Just found this blog. Brilliant! Hoagland's an entertaining listen, if nothing else. Wait, I mean an entertaining listen, AND nothing else.

My two favorite things Hoagland always does:

1) Inserts himself Forest Gump-styl;e into history (I'd love an examination of this joker's actual interactions. I wonder if his "friend" and "professional colleague" Neil DeGrasse Tyson is even aware he exists).

2) Arrogantly dismisses OTHER crazy theorists at whackado loons.

Hadn't heard of that podcast you linked to, but I put it on in the background while working. I had a great belly laugh when he was mocking the moon hoaxers because they "look at the NASA information gaps" and assume that means we didn't go to the moon, then goes on to say they're missing the obvious truth that NASA is hiding stunning ancient ruins.

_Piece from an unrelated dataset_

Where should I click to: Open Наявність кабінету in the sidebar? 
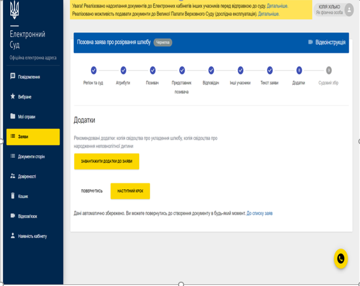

In other news, those dopes who think the earth is flat are missing the obvious fact that it's a cube.

Thanks for the laughs, Dick.

expat said...

Anon: Two very good points, thanks.

His stories about Carl Sagan and Arthur Clarke have enough flesh on them to be credible, but his relationships with other scientists (including, yes, NdeGT) are highly questionable.

jourget said...

Yes indeed. Beyond the usual name drops from the glory days of the 60s and 70s, he's got to stretch things beyond measure to come up with any modern connections.

On several occasions late last year (including his 2014-12-17 Coast appearance) he peppered his Rosetta lunacy with inside information gleaned from his "friend" Emily Lakdawalla of the Planetary Society. Unfortunately for RCH, all the inside info he mentioned was freely available from Emily's excellent Twitter coverage of Philae's landing.

I dropped him an email and asked him if that made Emily my friend as well, since I was also reading her Twitter feed. No response. Guess not.

So yeah, he's so marginalized at this point that he has to claim people whose Twitter feeds he's read as personal friends. What a sad fraud.

expat said...

I wouldn't mind having Emily for a friend. I'm a total fan of skinny redheads.